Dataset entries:

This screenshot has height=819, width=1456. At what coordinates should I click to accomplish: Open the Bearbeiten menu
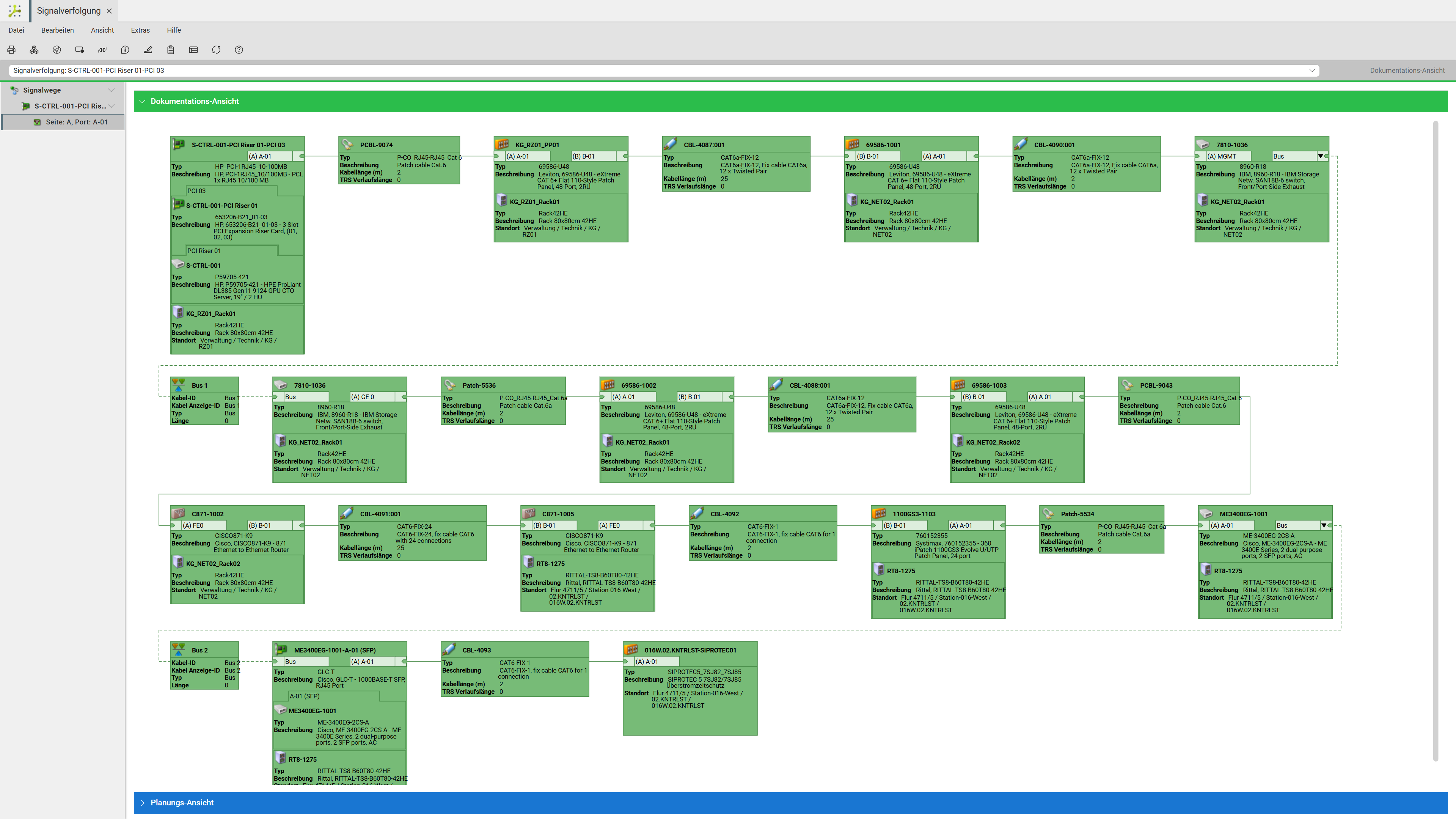(x=58, y=30)
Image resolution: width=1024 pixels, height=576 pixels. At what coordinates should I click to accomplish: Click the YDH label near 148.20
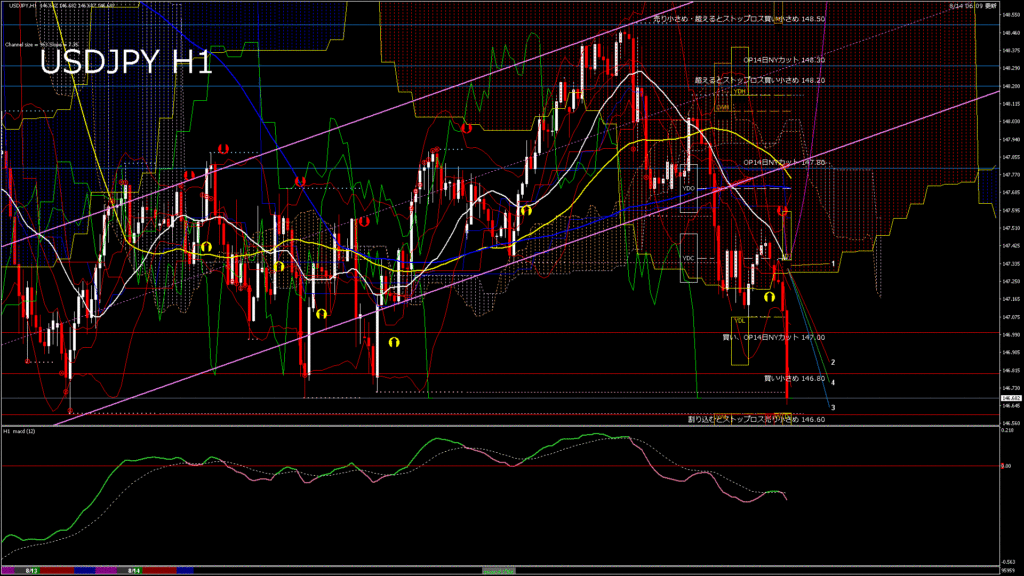740,91
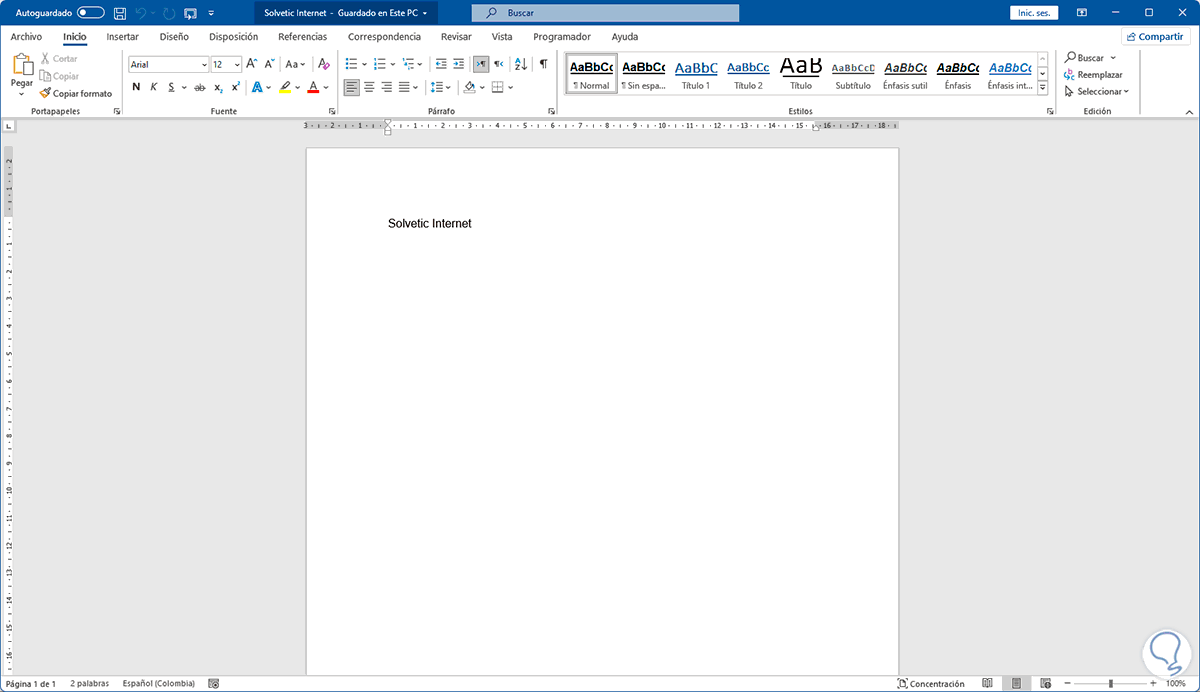Click the Compartir button
This screenshot has width=1200, height=692.
click(x=1155, y=36)
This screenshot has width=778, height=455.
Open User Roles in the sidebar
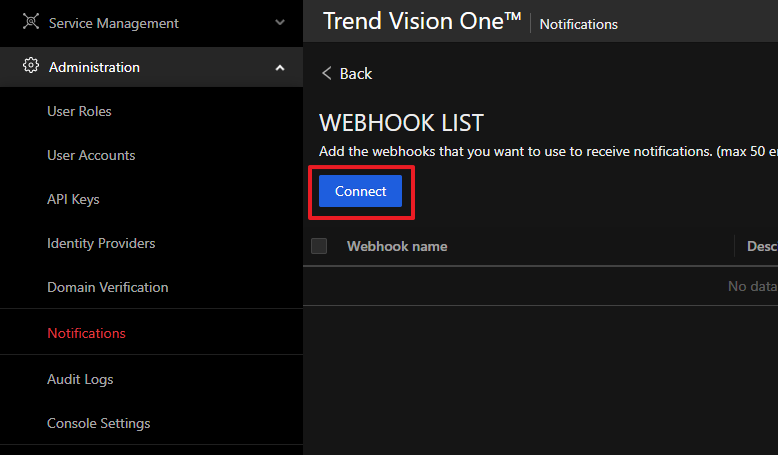click(x=79, y=111)
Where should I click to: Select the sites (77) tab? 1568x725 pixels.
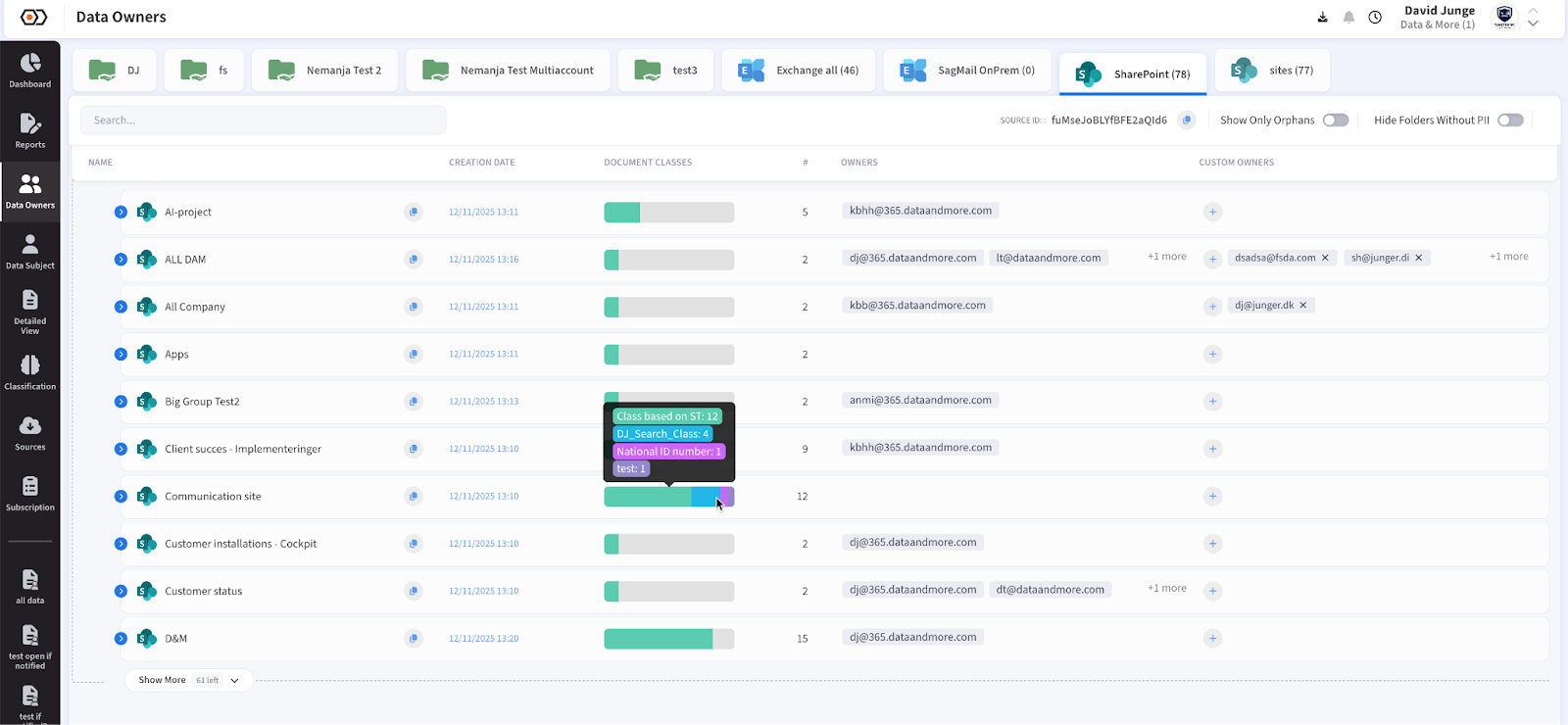click(x=1272, y=71)
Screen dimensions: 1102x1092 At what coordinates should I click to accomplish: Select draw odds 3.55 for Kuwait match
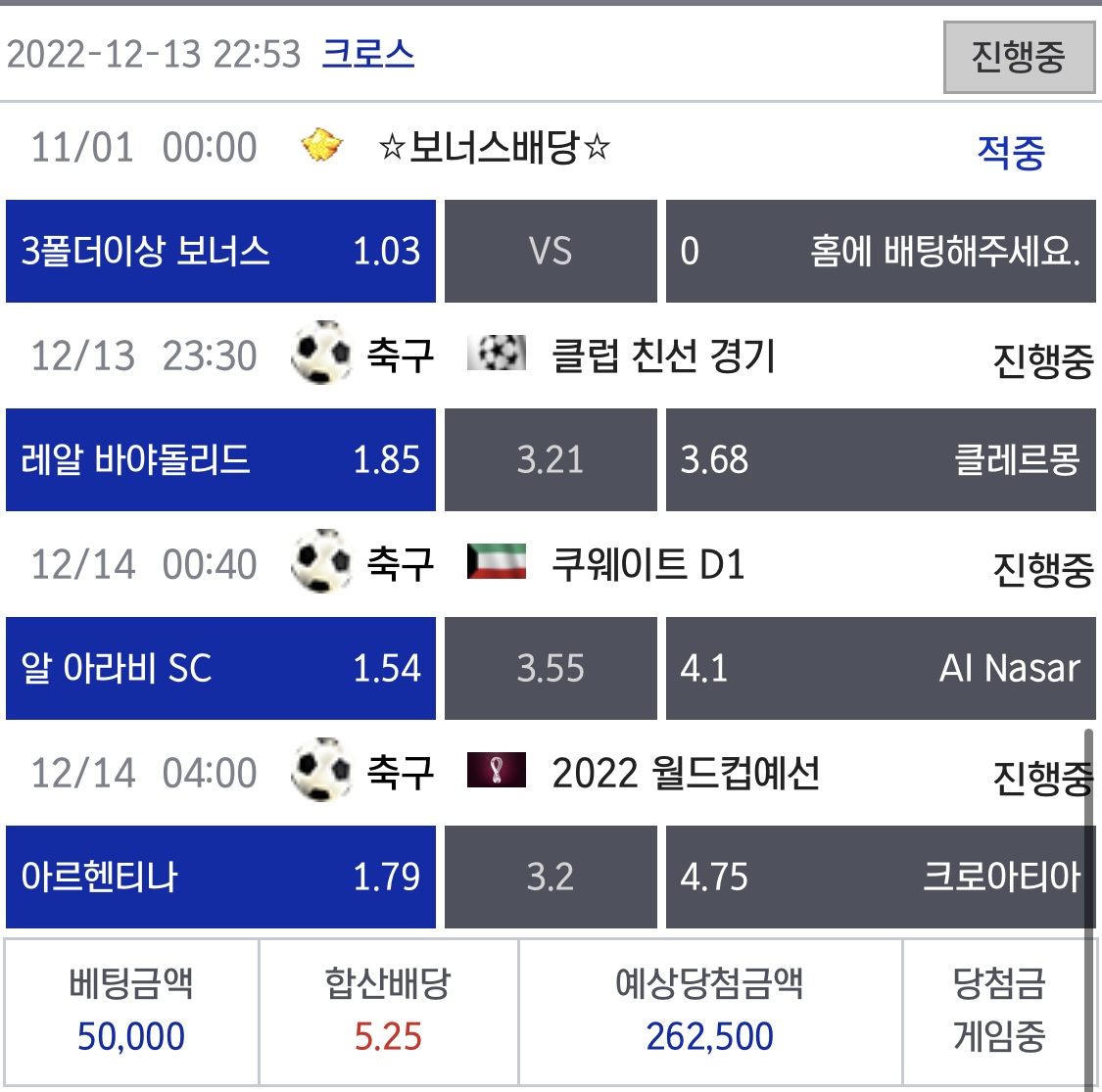pos(551,668)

- **PROBLEM STATEMENT**
What is wanted is an exact copy of the lines from the line with "Where should I" through the end of the records, both ends included, pictures excluded.

- **REPLY TO THE EXERCISE**
Where should I click to: Select the sites (77) tab? 1568x725 pixels.
click(x=1272, y=71)
Screen dimensions: 1102x1092 At what coordinates should I click to accomplish: Select draw odds 3.55 for Kuwait match
pos(551,668)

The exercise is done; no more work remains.